What truly widens the gap isn’t whether you use AI, but whether you can maintain quality and understanding after speeding up. 👇 https://t.co/TX0Hutvfs6
2/ Speed Needs Layers
Ramp ships major features daily, but instead of having leadership chase every detail, they split releases into two layers.
Anything goes into early access immediately—10% of customers, 5000+ companies in the test group; before GA, evidence is required: a 3-minute demo, KPIs, customer feedback, support readiness, and a launch plan.
3/ Governance Doesn’t Equal Uniformity
Shopify didn’t mandate a single AI tool—it unified the infrastructure underneath the tools.
Requests from Claude Code, Copilot, Cursor, Codex, etc., first go through an internal LLM proxy; the company gets cost control, team usage visibility, and model switching capability, while engineers keep their own workflows.
4/ Agents Reshape Leadership
Engineers are shifting from “writing code themselves” to “orchestrating multiple AI agents simultaneously.”
Senior engineers at Shopify already run agents in parallel, review results, discard bad ones, and merge good ones; leaders now manage not just people, but code-writing systems and their new failure modes.
5/ Organizational Inflection Points
Jessica Popp gives a very practical breakdown: 0–10 people must be able to ship hands-on; 10–20 start adding management layer and technical structure; 20–50 need to diagnose whether the problem is in “people,” product, or architecture.
Many founders realize too late that early small decisions have already become team culture.

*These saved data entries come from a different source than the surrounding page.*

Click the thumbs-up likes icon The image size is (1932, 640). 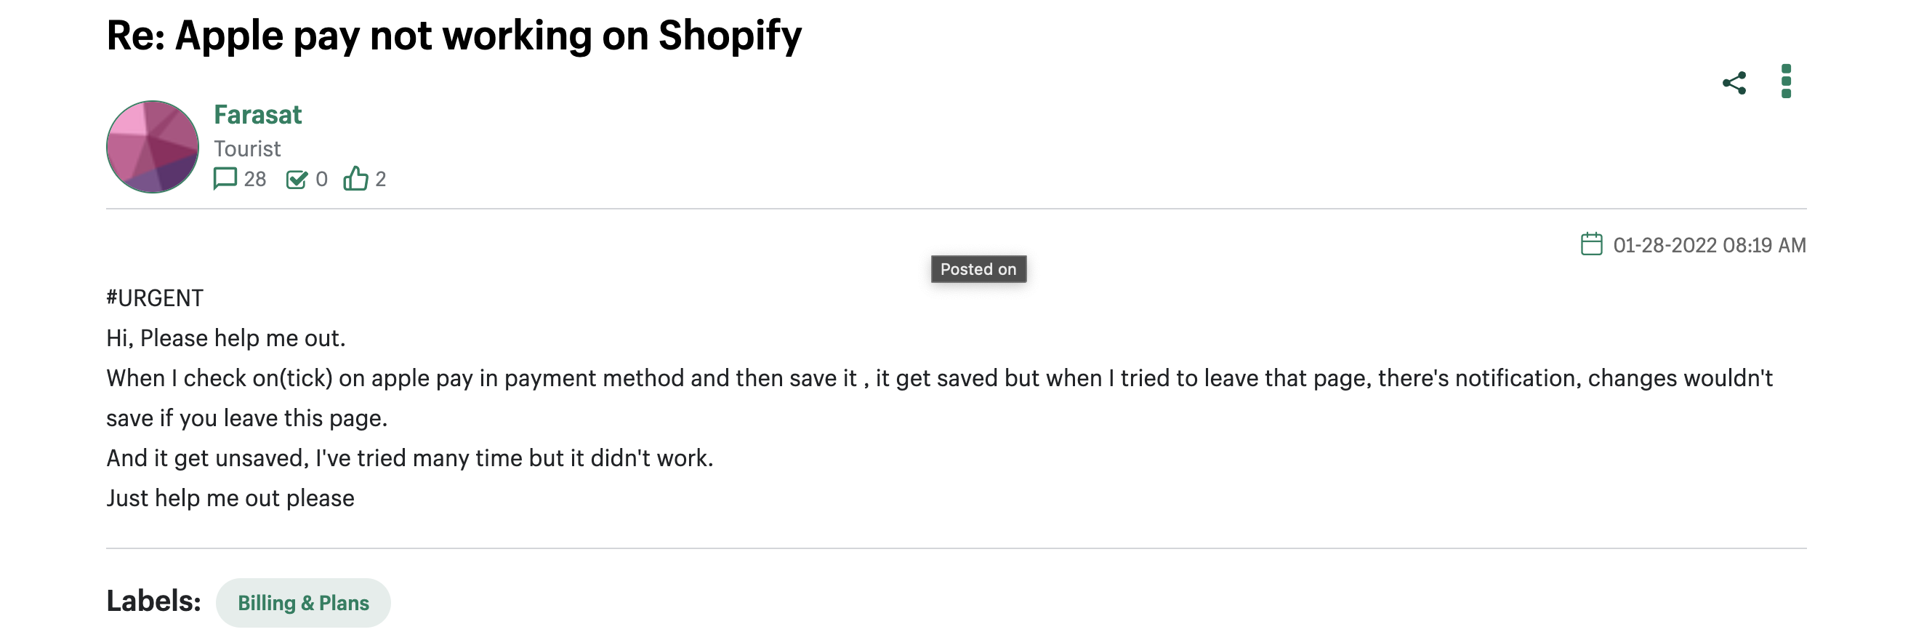356,179
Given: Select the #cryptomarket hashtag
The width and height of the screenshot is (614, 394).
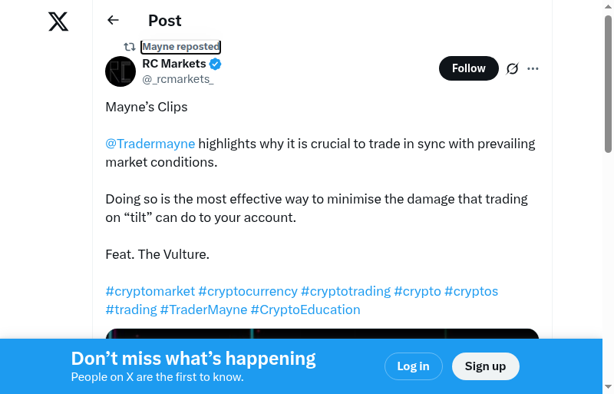Looking at the screenshot, I should click(x=150, y=291).
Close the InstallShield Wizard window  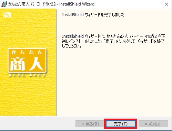point(166,4)
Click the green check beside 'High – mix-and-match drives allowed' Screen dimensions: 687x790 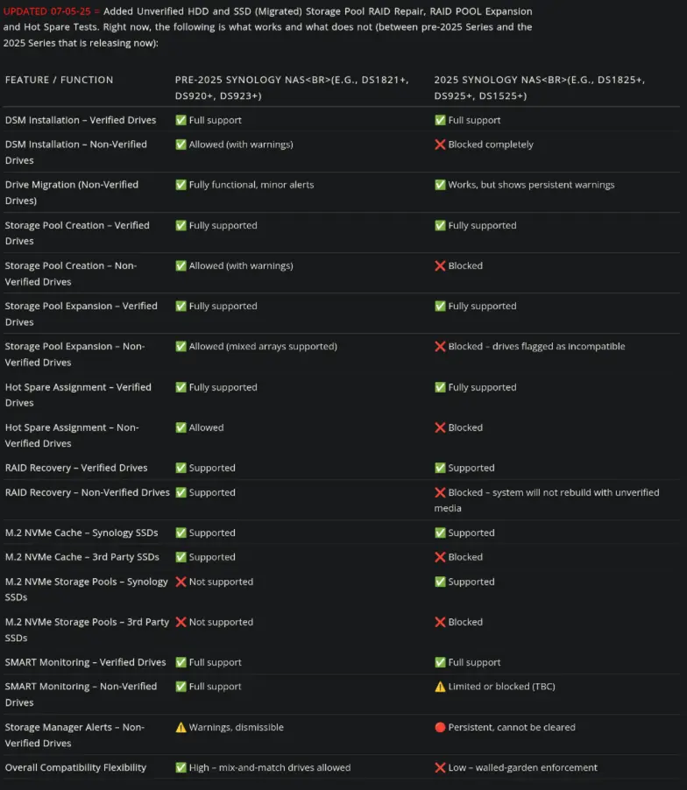(x=181, y=767)
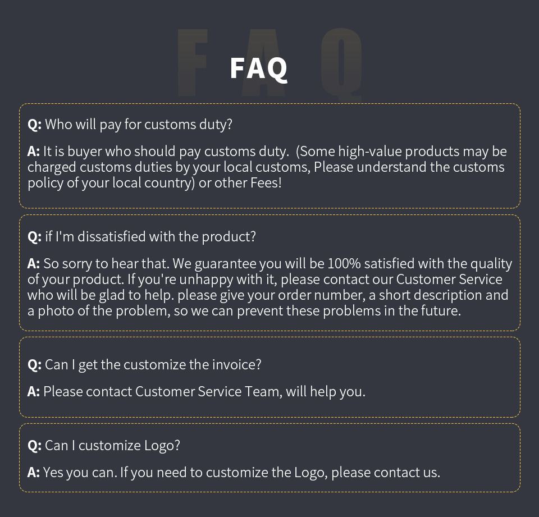Click the bold 'Q:' label of the customs duty question

tap(34, 124)
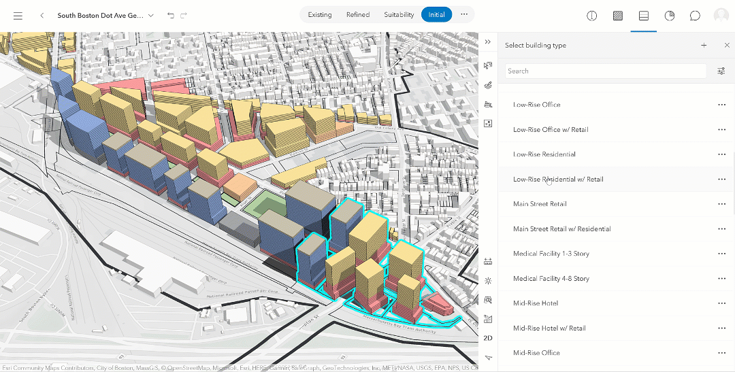735x372 pixels.
Task: Open more options for Mid-Rise Hotel
Action: pos(721,303)
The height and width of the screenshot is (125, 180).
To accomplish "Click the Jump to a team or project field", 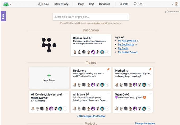I will click(x=91, y=17).
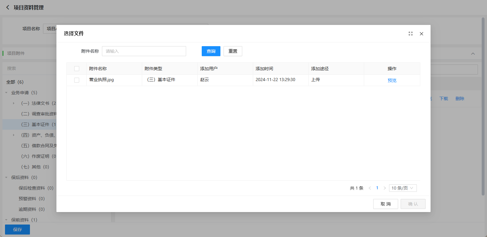Image resolution: width=487 pixels, height=237 pixels.
Task: Click the 查询 search button
Action: pos(211,51)
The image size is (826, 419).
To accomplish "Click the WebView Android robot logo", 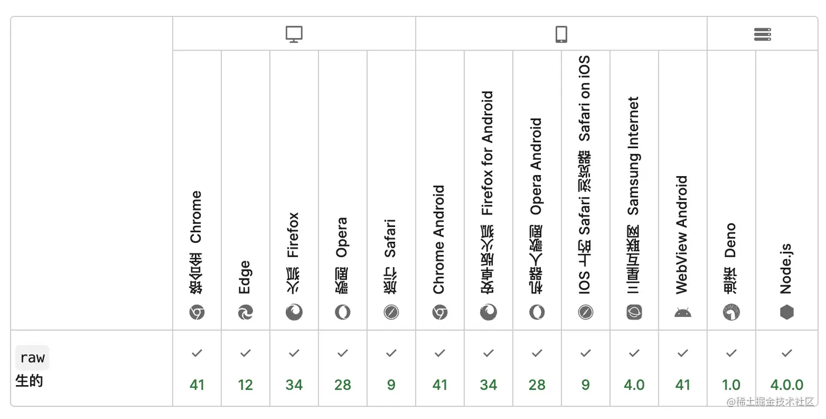I will click(x=683, y=313).
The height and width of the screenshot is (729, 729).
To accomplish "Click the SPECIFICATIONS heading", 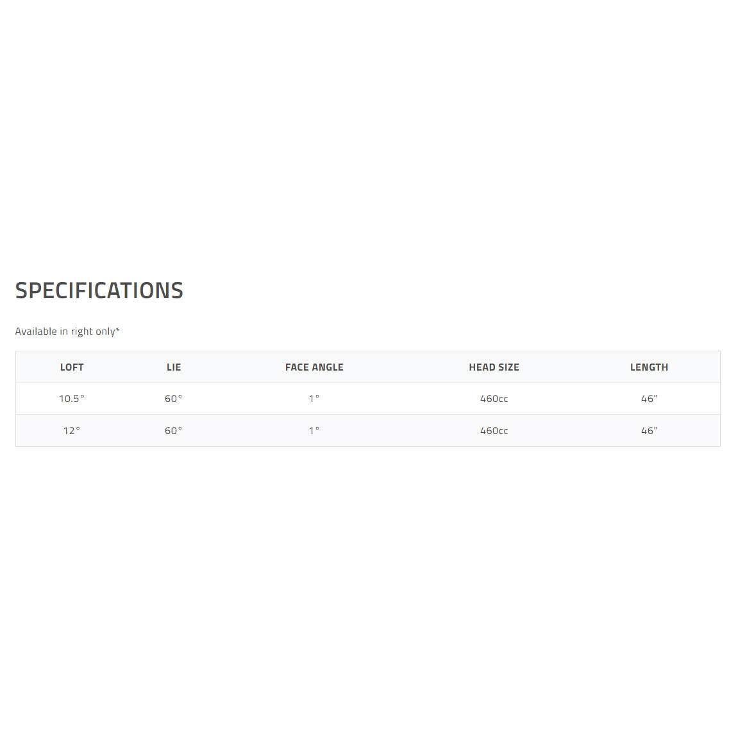I will pyautogui.click(x=99, y=290).
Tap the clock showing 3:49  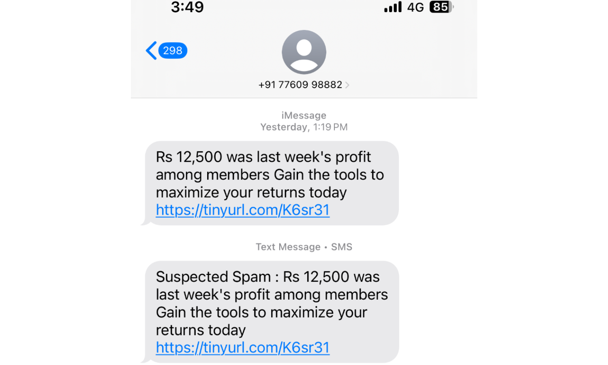point(187,7)
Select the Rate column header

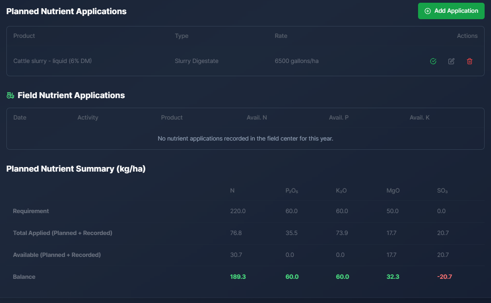[x=281, y=36]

6/ Biggest Risk Is Understanding Debt
AI makes code faster, but it can also make engineers increasingly unfamiliar with the systems they deliver.
BVP calls this understanding debt: you can ship fast, but can’t explain why something breaks, nor reason about system behavior without AI; rollback rate may not reveal it, but weekly demo will.
7/ Only Give the Grind to AI
Farhan Thawar: Abdicate the toil, never abdicate the thinking.
AI can write boilerplate, research, and run parallel explorations; but engineers must at least understand 2–3 layers down the system. Speed expires—understanding is the asset when incidents happen.